New discoveries in the North Slope of Alaska, the North Sea, and elsewhere in the late ‘70s took the steam out of OPEC. Within a few years oil prices returned to previous levels and our economy prospered. The pursuit of renewable energy was abandoned, a victim of declining energy prices.
In the 2000s conventional world crude oil supply stopped growing, and oil prices climbed steadily from $20 a barrel to more than $100. In response, horizontal drilling and fracking opened up hard-to-produce reserves from tight oil formations in North Dakota and elsewhere, reversing the 40-year decline in domestic production. Domestic oil production has increased from 5 mbd in 2008 to about 7.5 mbd in 2013. Similarly, natural gas production has increased by 20-30 percent over the same time.
Projecting this trend forward, some say the US will soon become the largest energy producer in the world, surpassing Russia and Saudi Arabia, and that we will soon be a net exporter. In addition there are proposals to build the Keystone XL pipeline to move oil from the Canadian tar sands to Gulf Coast refineries, build coal export facilities, and lift the oil export ban after 40 years.
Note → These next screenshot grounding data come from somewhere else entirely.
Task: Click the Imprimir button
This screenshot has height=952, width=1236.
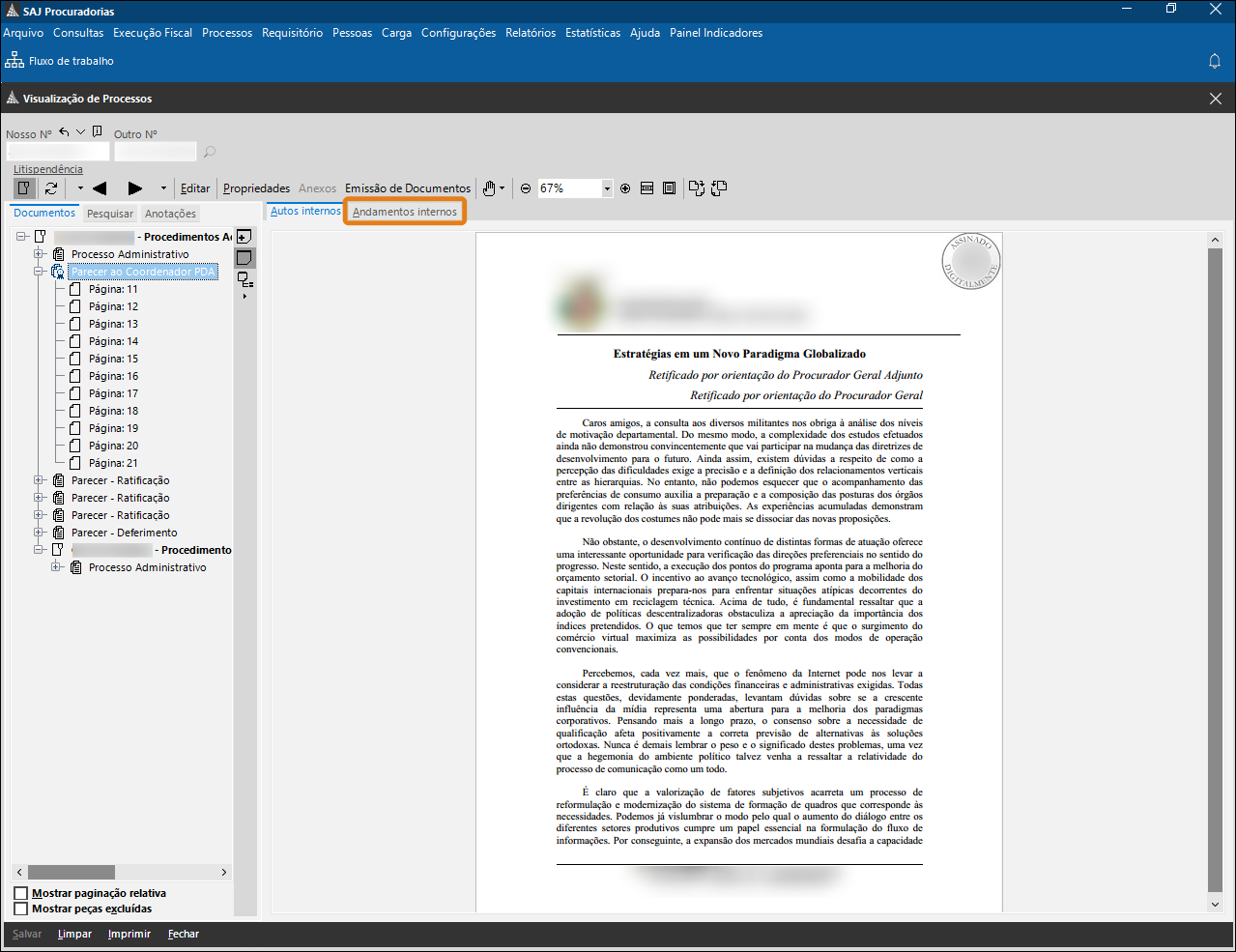Action: 129,934
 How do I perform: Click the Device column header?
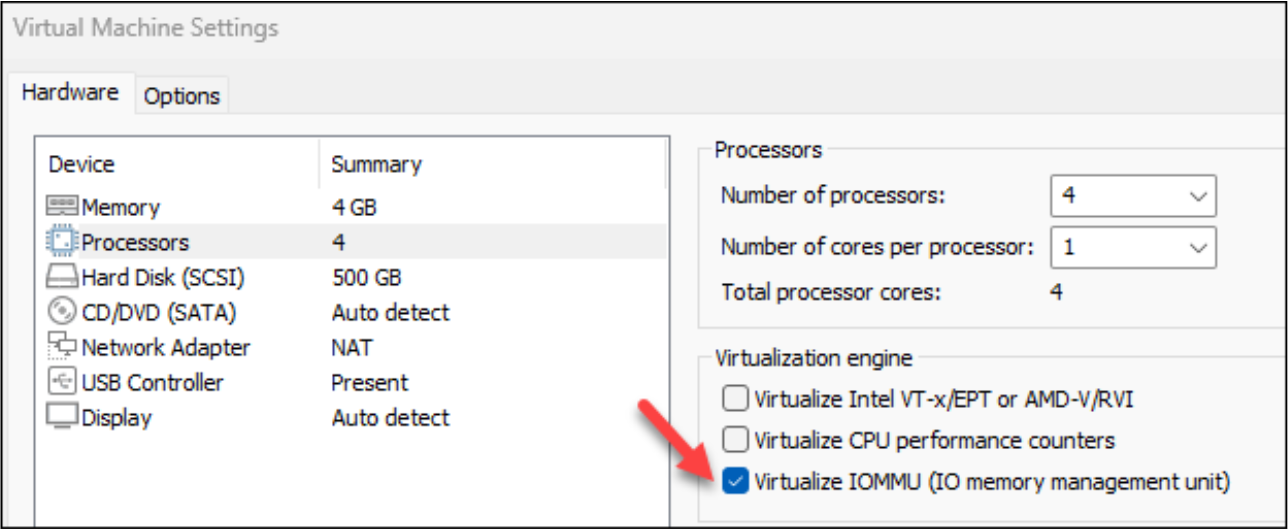[x=82, y=164]
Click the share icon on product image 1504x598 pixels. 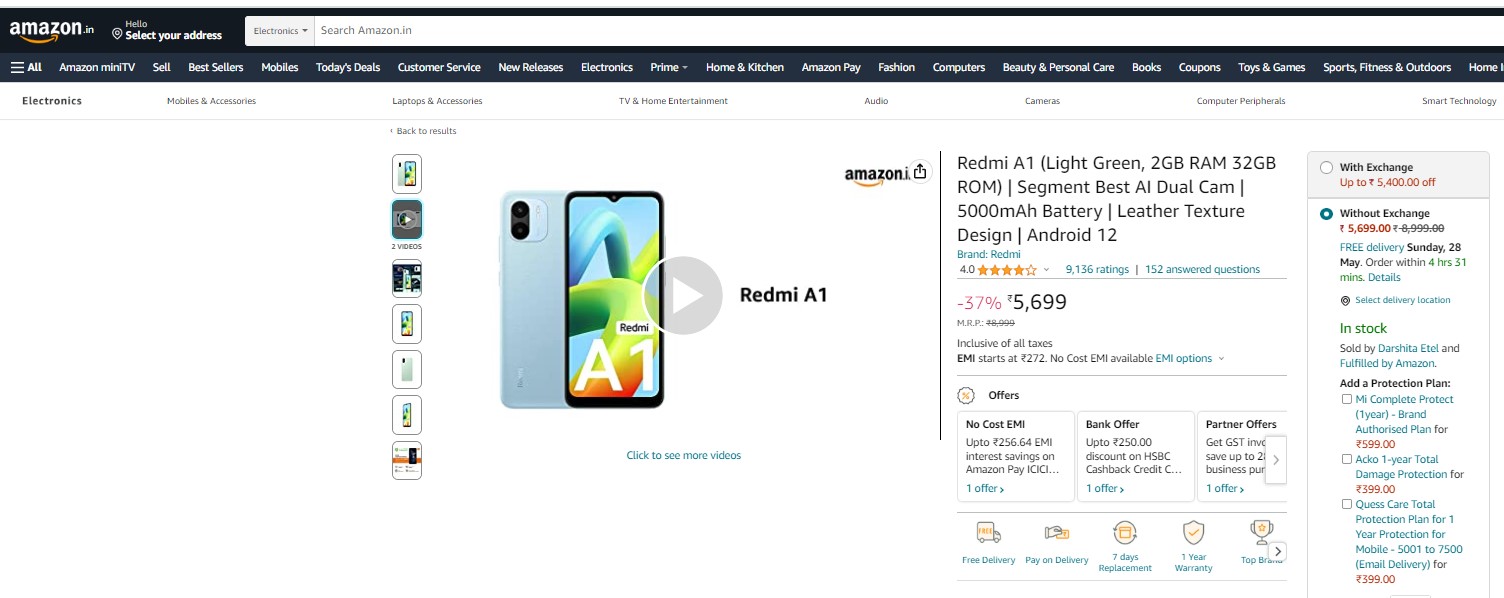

Looking further ahead, the International Energy Agency and BP project the US energy independence by 2035.
As in the 1970s, the purported benefits of energy independence are simple: an improved economy due to the reduced outflow of dollars, improved national security, and more flexibility on foreign policy, particularly with regards to the Middle East and now Russia. Those objectives are substantial, if they can be achieved.
However, drilling and mining our way to energy independence is a mirage. First, it may provide temporary economic gain, but will not cure our fundamental economic problems. Second, it will have very limited benefits for foreign policy and national security; the problem is not US dependence, but rather the dependence of our allies and trading partners. Third, it is simply unachievable. And last, it ignores carbon emissions; the real goal should be independence from carbon-based energy sources.
Let’s look at the economy first. We currently import about 8 million barrels of oil per day, more than 40% of the oil we use. We pay about $1 billion a day for that oil, or $350-$400 billion per year. That represents more than half of our current accounts deficit. Increased domestic production reduces our current accounts deficit and should help strengthen the dollar. This is a real and substantial benefit, though not enough to turn around our economy by itself.
The RAND Corporation estimates that about 15% of our military budget—$83 billion of a total $518 billion—goes to protect access to oil in the Middle East. Would energy independence free us of that responsibility? Because of the quantity of oil in question and the dependence of our major allies, it’s likely that would maintain a strong presence there even if we were “energy independent.” There likely will be savings here, but probably not as much as one would hope.
Some sources believe that energy independence will mean lower prices for consumers. However, any increased domestic production will come from unconventional sources, such as shale oil or tar sands, which are more expensive than conventional oil. It only became economic to produce because of high world oil prices over the last several years. In addition, oil prices are tied to the world price of oil. Energy independence will not reduce consumer prices.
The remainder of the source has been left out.